For an overview of the statistical model see model.md.

To fit the model, run ./fit.py. This will create, under model_output/:

  • input.tsv, a table of the input data to the model
  • fits.tsv, a table of samples from the posterior distribution of model parameters
  • fits_summary.tsv, a table listing summary statistics of the posterior distributions of model parameters
  • fig/, a directory containing a large number plots of posterior distributions and samples from posterior predictive distributions (see model.md for details)

Once the model has been fit, run ./plot_summaries.py to create plots of the posterior distribution of $RA(1\perhundred)$.
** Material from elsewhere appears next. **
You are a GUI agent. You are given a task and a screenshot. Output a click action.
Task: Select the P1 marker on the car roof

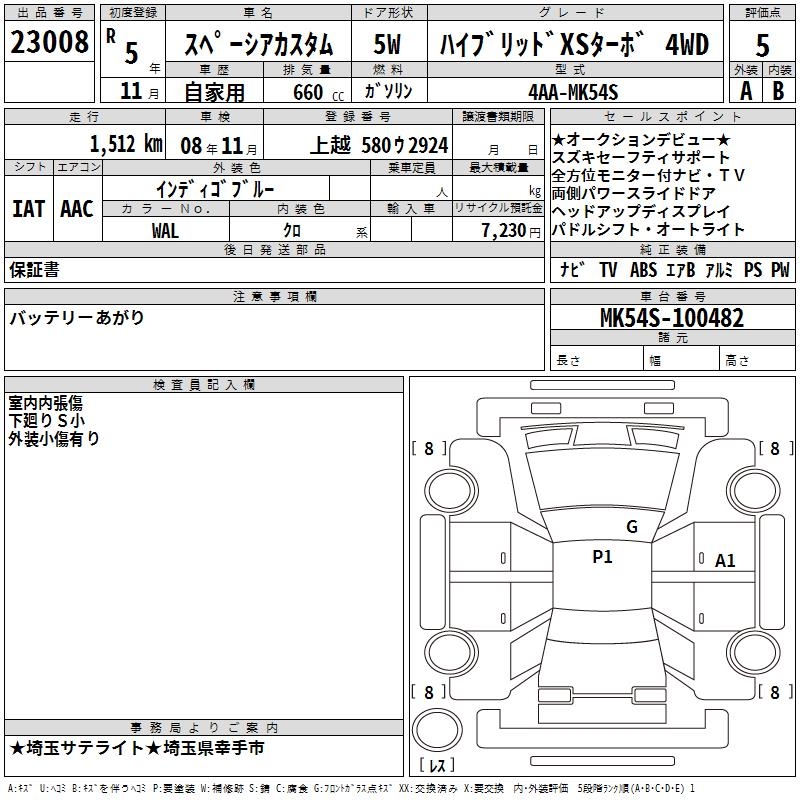pos(602,557)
  • fig/incidence-violin.{pdf,png}, posteriors for all incidence viruses
  • fig/prevalence-violin.{pdf,png}, posteriors for all prevalence viruses
  • fig/by_location_incidence-violin.{pdf,png}, posteriors separated by location for the most common incidence viruses
  • fig/by_location_prevalence-violin.{pdf,png}, posteriors separated by location for a subset of prevalence viruses

Development

Testing

Before creating a PR or submitting code, run ./check.sh. It will run tests that check your formatting. This also runs automatically on GitHub when making pull requests, but it's much faster to catch problems locally first.

If ./check.sh complains about formatting or import sorting, you can fix this automatically with ./check.sh --fix.

Installing pystan

Pystan should be installed along with the other requirements when you run:

python -m pip install -r requirements-dev.txt"

However, on some non-Linux systems (including M2 Macbooks), one of pystan's dependencies,httpstan, may fail to install. To get around this problem, you can install httpstan from source. Once it is built and installed, you can then install the requirements file as above. (Note that you can clone the httpstan repo anywhere on your computer. We recommend doing this outside of the p2ra repo directory so that git doesn't try to track it.)